Молодой человек, которого видели мы в предыдущей главе, был актер на театре того города. Хотя он и занимал роли первых любовников, но его фигура не отличалась стройностью. Рост был хорош, но на сцене он как-то приседал и гнулся и оттого казался маленьким и горбатым. Глаза его были мутно-зеленоватые, с выражением грусти и бесконечной доброты; волосы густые, но почти желтые, одного цвета с лицом. Черты лица были, впрочем, правильны; но одутловатость портила всё. Робкий взгляд и неловкие движения придавали всей фигуре первого провинциального любовника бесцветность, в которой, однако, было столько жалкого, что вы невольно чувствовали к нему сострадание. Шестилетнее пребывание при театре не пошло ему впрок: на сцене он был так же робок и неловок, как в первый свой дебют; за кулисами -- словно чужой между шумной толпой провинциальных актеров и актрис, где самые горячие дружеские излияния идут рядом с враждою и завистью; ни ссориться, ни льстить он не умел. С ним же все обходились с презрением, сознавая бессознательно его благородство, которое они понимали односторонне: по их мнению, оно заключалось в том, чтоб не расславлять чужих тайн, не клеветать, не перебивать дороги у собрата. Впрочем, он сам избегал дружбы с товарищами, которая особенно горяча бывала в первых числах месяца, когда получалось жалованье; начинали льстить: "Ты, брат, лихо сыграл свою роль!", предлагали выпить за успех, а потом, когда приходило к расчету, льстец незаметно исчезал или притворялся до такой степени подгулявшим, что его нужно было свезти еще домой на извозчике. С молодыми актрисами он также не мог сойтись; они считали унизительною даже вежливость с собратами своими по ремеслу,-- перед бенефисом только делались ласковее, приглашали актеров обедать, поили в уборной своей чаем, а на другой день после бенефиса снова едва им кланялись. Если же актер, еще неопытный, приходил к обеду, то хозяйка вслух замечала о наглости людей, которые ходят без зова, обносила его вином и отворачивалась, если он спрашивал ее о чем-нибудь. Эти очень обыкновенные истории навсегда отбили у него охоту бывать где-нибудь, кроме кофейной, куда собирались все актеры и театралы.
Жалованье его было так незначительно, что едва доставало ему на скудный гардероб. На чужой счет жить он не умел. У него никогда недоставало духу навязываться в трактире к какому-нибудь купцу или театралу и платить за угощение домашними тайнами актрис. И если его угощали иногда молодые купцы, то единственно из любви к искусству. Он не решался также поправить свои дела, женившись на хорошенькой актрисе, чтоб жить роскошно… Не хотел также посвятить себя самолюбивым прихотям богатого одинокого купца, вооружая против него всех под видом правды и беспредельной своей дружбы, отвергая иногда даже довольно значительный подарок, в надежде, что бескорыстная дружба со временем оценится в каменный дом. Сколько нужно забот и ловкости, чтоб богатый купец только у него одного крестил детей и дарил крестнику на зубок ломбардные билеты в несколько тысяч! Он также не решался идти по дороге других молодых своих товарищей, которые проигрывали в один час вдвое больше, чем получали в год жалованья, пили с утра до ночи, угощая других, и еще хвастали…

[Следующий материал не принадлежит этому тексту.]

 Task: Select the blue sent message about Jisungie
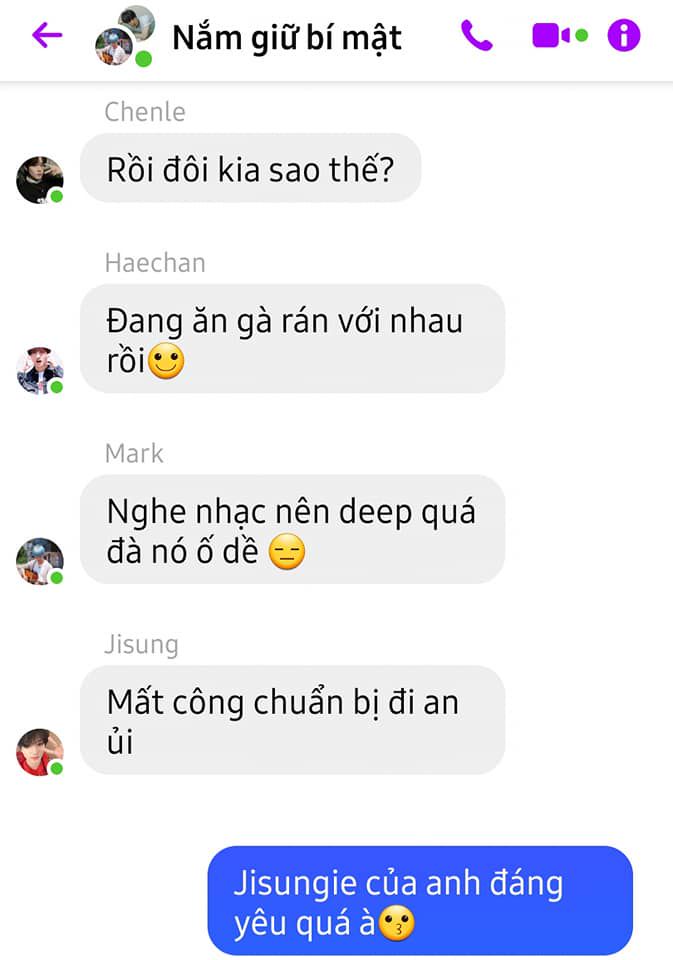tap(420, 901)

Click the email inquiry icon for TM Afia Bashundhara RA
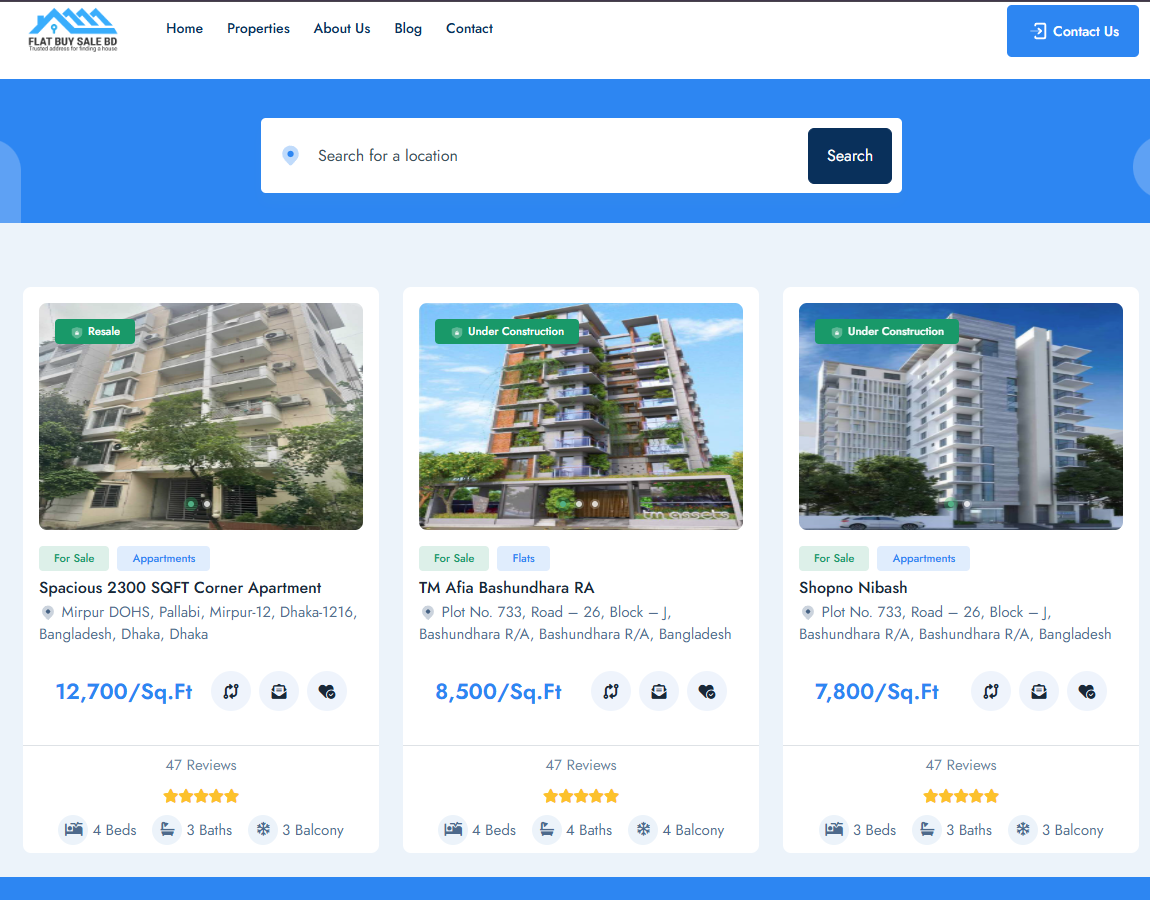coord(659,691)
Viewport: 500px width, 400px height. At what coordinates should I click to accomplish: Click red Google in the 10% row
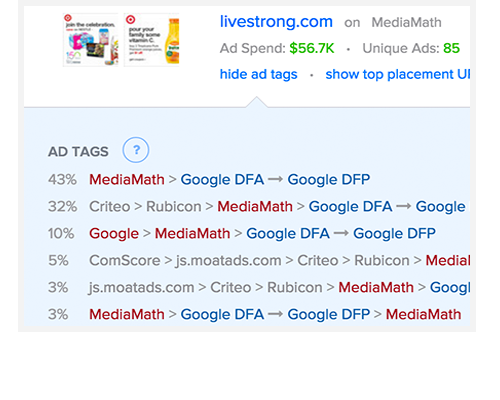click(x=114, y=234)
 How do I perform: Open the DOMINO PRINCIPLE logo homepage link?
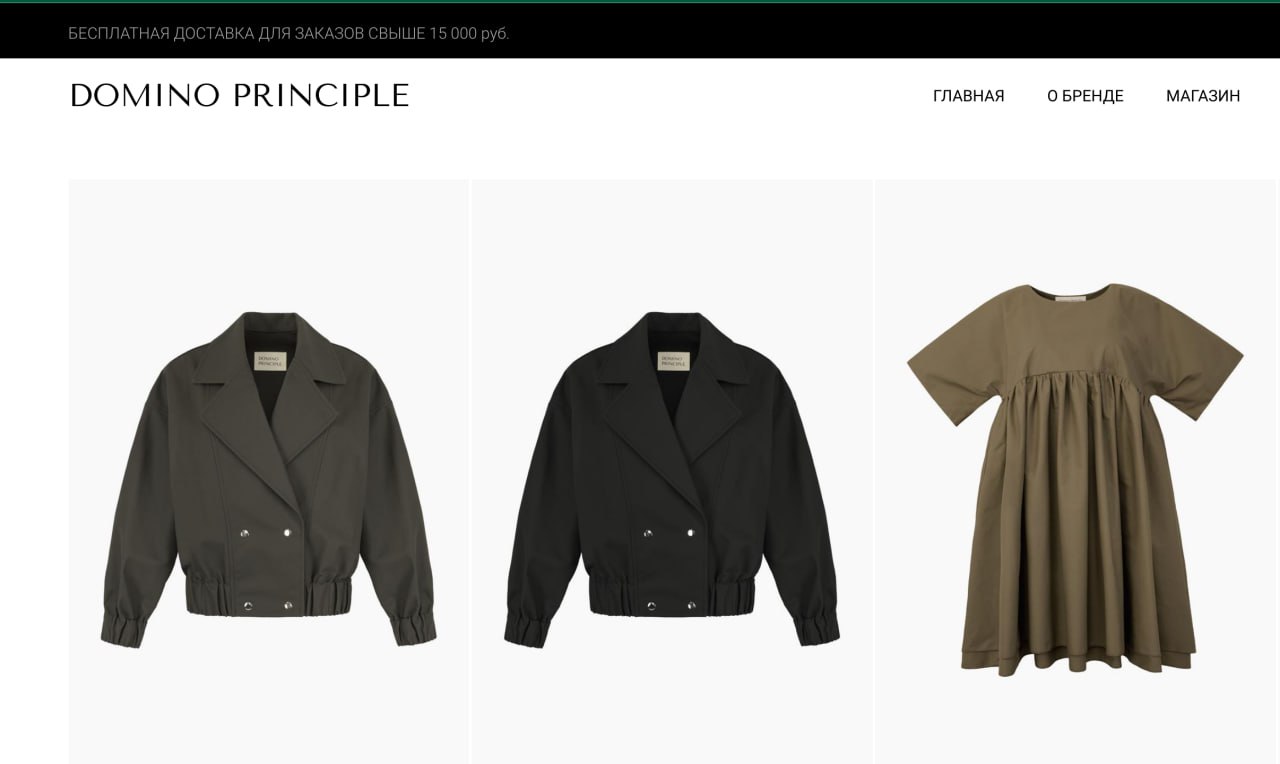(240, 95)
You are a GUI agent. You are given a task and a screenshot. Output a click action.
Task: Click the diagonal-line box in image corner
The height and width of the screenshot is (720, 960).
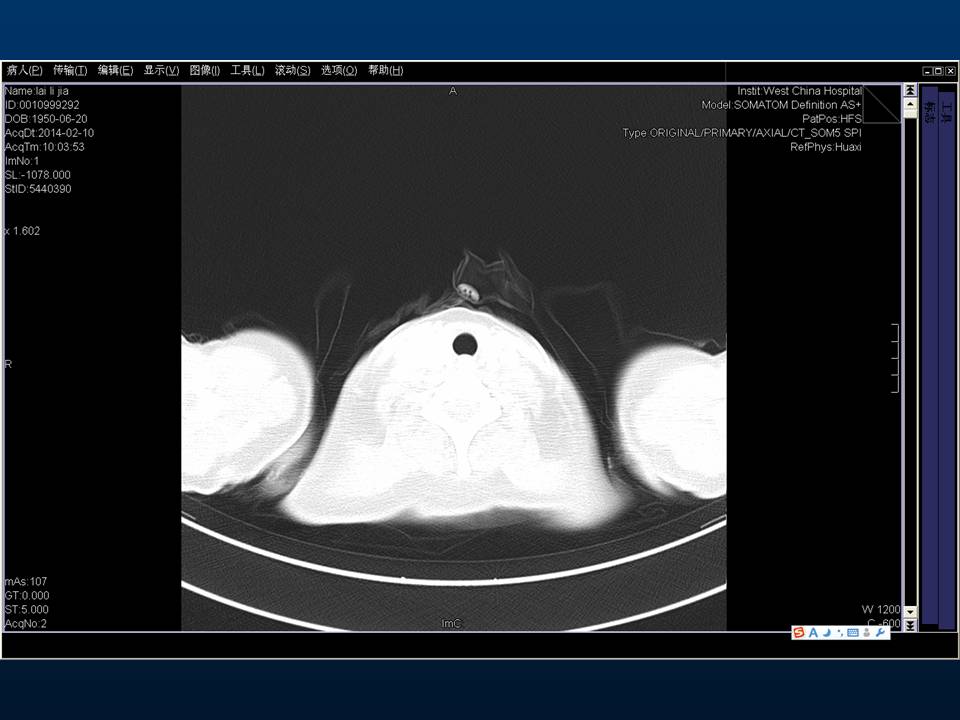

Ему всё это было дико,-- может быть, вследствие того, что он готовился быть купцом и сидеть в лабазе! Он был сын одного богатого купца. Старик был строг и держал своего сына взаперти до двадцати лет. Он не смел отлучаться на полчаса из родительского дома и почти не видел людей. Как вдруг старик скоропостижно умирает, сын остается единственным наследником. Молодой купчик поверил достояние свое дяде, а сам принялся жуировать. Приятели налетели со всех сторон к богатому наследнику. Разгул и карты сделались единственным его занятием. Его познакомили с актерами, которые ели, пили на его счет, занимали у него без отдачи. Актрисы тоже не упускали случая поживиться от него. Наконец дела пришли в такое расстройство, что долгам его не было счета. Дядя всё молчал и давал сам ему взаймы денег.